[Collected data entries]

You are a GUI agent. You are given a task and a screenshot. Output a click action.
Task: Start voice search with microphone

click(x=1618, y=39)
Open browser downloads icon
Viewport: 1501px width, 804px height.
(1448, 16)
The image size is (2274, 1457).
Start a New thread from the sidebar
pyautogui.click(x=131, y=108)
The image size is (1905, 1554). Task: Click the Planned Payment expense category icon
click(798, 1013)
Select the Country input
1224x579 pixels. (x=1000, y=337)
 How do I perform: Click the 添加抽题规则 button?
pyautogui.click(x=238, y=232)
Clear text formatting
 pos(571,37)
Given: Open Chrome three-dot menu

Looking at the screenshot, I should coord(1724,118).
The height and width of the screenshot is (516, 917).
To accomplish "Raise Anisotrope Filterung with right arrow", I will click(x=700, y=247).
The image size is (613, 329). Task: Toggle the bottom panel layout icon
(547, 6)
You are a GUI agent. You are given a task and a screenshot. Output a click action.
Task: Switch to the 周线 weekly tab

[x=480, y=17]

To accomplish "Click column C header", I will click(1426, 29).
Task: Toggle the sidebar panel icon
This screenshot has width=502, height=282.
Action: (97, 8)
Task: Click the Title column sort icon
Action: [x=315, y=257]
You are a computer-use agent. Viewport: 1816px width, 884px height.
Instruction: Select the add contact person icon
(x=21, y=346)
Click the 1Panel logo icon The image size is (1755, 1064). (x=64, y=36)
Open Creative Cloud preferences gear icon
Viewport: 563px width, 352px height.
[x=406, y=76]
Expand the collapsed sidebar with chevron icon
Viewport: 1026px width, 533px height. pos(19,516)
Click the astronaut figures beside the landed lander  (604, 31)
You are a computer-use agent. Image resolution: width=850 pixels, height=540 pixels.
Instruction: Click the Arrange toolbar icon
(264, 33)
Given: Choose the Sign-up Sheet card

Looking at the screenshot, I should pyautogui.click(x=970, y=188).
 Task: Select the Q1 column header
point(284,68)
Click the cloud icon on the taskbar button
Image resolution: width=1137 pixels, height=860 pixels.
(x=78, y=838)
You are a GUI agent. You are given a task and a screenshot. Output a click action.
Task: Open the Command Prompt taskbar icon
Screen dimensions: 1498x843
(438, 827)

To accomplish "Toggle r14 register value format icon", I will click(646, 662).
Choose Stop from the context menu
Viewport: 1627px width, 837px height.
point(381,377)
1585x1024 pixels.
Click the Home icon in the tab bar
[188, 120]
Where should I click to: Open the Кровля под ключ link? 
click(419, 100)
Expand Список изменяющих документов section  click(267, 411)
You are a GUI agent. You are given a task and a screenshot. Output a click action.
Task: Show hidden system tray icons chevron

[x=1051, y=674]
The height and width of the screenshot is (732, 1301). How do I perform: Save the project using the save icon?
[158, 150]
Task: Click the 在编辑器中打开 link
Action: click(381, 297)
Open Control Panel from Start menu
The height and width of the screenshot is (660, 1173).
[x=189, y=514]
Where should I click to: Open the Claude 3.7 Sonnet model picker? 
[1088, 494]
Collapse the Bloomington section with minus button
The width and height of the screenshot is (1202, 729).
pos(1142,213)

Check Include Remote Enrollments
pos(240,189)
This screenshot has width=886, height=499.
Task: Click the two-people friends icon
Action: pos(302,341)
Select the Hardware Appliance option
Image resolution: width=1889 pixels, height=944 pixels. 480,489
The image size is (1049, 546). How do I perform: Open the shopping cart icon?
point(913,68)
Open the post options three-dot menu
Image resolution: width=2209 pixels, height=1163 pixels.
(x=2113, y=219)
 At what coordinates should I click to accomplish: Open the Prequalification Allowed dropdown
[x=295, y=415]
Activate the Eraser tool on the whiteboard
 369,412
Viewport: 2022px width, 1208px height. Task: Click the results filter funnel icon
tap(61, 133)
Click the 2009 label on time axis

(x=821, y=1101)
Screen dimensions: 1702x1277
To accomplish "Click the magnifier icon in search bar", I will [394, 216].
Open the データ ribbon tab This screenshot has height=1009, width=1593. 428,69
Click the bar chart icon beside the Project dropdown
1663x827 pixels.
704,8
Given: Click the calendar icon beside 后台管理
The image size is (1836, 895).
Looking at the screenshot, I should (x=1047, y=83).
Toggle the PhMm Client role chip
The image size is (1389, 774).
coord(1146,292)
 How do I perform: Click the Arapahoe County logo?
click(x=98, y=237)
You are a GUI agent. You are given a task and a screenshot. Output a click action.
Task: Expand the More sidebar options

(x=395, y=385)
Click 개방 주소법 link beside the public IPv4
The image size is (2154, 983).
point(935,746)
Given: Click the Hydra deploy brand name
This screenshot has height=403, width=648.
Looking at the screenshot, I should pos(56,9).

#### Exercise goal:
Return all of the entries exactly as written.

#### Solution for this task:
You are a GUI agent. You are given a task and a screenshot. Output a click action.
Task: Start voice search with microphone

click(x=1618, y=39)
Open browser downloads icon
Viewport: 1501px width, 804px height.
(1448, 16)
The image size is (2274, 1457).
Start a New thread from the sidebar
pyautogui.click(x=131, y=108)
The image size is (1905, 1554). Task: Click the Planned Payment expense category icon
click(798, 1013)
Select the Country input
1224x579 pixels. (x=1000, y=337)
 How do I perform: Click the 添加抽题规则 button?
pyautogui.click(x=238, y=232)
Clear text formatting
 pos(571,37)
Given: Open Chrome three-dot menu

Looking at the screenshot, I should coord(1724,118).
The height and width of the screenshot is (516, 917).
To accomplish "Raise Anisotrope Filterung with right arrow", I will click(x=700, y=247).
The image size is (613, 329). Task: Toggle the bottom panel layout icon
(547, 6)
You are a GUI agent. You are given a task and a screenshot. Output a click action.
Task: Switch to the 周线 weekly tab

[x=480, y=17]

To accomplish "Click column C header", I will click(1426, 29).
Task: Toggle the sidebar panel icon
This screenshot has width=502, height=282.
Action: (97, 8)
Task: Click the Title column sort icon
Action: [x=315, y=257]
You are a computer-use agent. Viewport: 1816px width, 884px height.
Instruction: Select the add contact person icon
(x=21, y=346)
Click the 1Panel logo icon The image size is (1755, 1064). (x=64, y=36)
Open Creative Cloud preferences gear icon
Viewport: 563px width, 352px height.
[x=406, y=76]
Expand the collapsed sidebar with chevron icon
Viewport: 1026px width, 533px height. pos(19,516)
Click the astronaut figures beside the landed lander  (604, 31)
You are a computer-use agent. Image resolution: width=850 pixels, height=540 pixels.
Instruction: Click the Arrange toolbar icon
(264, 33)
Given: Choose the Sign-up Sheet card

Looking at the screenshot, I should pyautogui.click(x=970, y=188).
 Task: Select the Q1 column header
point(284,68)
Click the cloud icon on the taskbar button
Image resolution: width=1137 pixels, height=860 pixels.
(x=78, y=838)
You are a GUI agent. You are given a task and a screenshot. Output a click action.
Task: Open the Command Prompt taskbar icon
Screen dimensions: 1498x843
(438, 827)

To accomplish "Toggle r14 register value format icon", I will click(646, 662).
Choose Stop from the context menu
Viewport: 1627px width, 837px height.
point(381,377)
1585x1024 pixels.
Click the Home icon in the tab bar
[188, 120]
Where should I click to: Open the Кровля под ключ link? 
click(419, 100)
Expand Список изменяющих документов section  click(267, 411)
You are a GUI agent. You are given a task and a screenshot. Output a click action.
Task: Show hidden system tray icons chevron

[x=1051, y=674]
The height and width of the screenshot is (732, 1301). How do I perform: Save the project using the save icon?
[158, 150]
Task: Click the 在编辑器中打开 link
Action: click(381, 297)
Open Control Panel from Start menu
The height and width of the screenshot is (660, 1173).
[x=189, y=514]
Where should I click to: Open the Claude 3.7 Sonnet model picker? 
[1088, 494]
Collapse the Bloomington section with minus button
The width and height of the screenshot is (1202, 729).
pos(1142,213)

Check Include Remote Enrollments
pos(240,189)
This screenshot has width=886, height=499.
Task: Click the two-people friends icon
Action: pos(302,341)
Select the Hardware Appliance option
Image resolution: width=1889 pixels, height=944 pixels. 480,489
The image size is (1049, 546). How do I perform: Open the shopping cart icon?
point(913,68)
Open the post options three-dot menu
Image resolution: width=2209 pixels, height=1163 pixels.
(x=2113, y=219)
 At what coordinates should I click to accomplish: Open the Prequalification Allowed dropdown
[x=295, y=415]
Activate the Eraser tool on the whiteboard
 369,412
Viewport: 2022px width, 1208px height. Task: Click the results filter funnel icon
tap(61, 133)
Click the 2009 label on time axis

(x=821, y=1101)
Screen dimensions: 1702x1277
To accomplish "Click the magnifier icon in search bar", I will [394, 216].
Open the データ ribbon tab This screenshot has height=1009, width=1593. 428,69
Click the bar chart icon beside the Project dropdown
1663x827 pixels.
704,8
Given: Click the calendar icon beside 后台管理
The image size is (1836, 895).
Looking at the screenshot, I should (x=1047, y=83).
Toggle the PhMm Client role chip
The image size is (1389, 774).
coord(1146,292)
 How do I perform: Click the Arapahoe County logo?
click(x=98, y=237)
You are a GUI agent. You are given a task and a screenshot. Output a click action.
Task: Expand the More sidebar options

(x=395, y=385)
Click 개방 주소법 link beside the public IPv4
The image size is (2154, 983).
point(935,746)
Given: Click the Hydra deploy brand name
This screenshot has height=403, width=648.
Looking at the screenshot, I should pos(56,9).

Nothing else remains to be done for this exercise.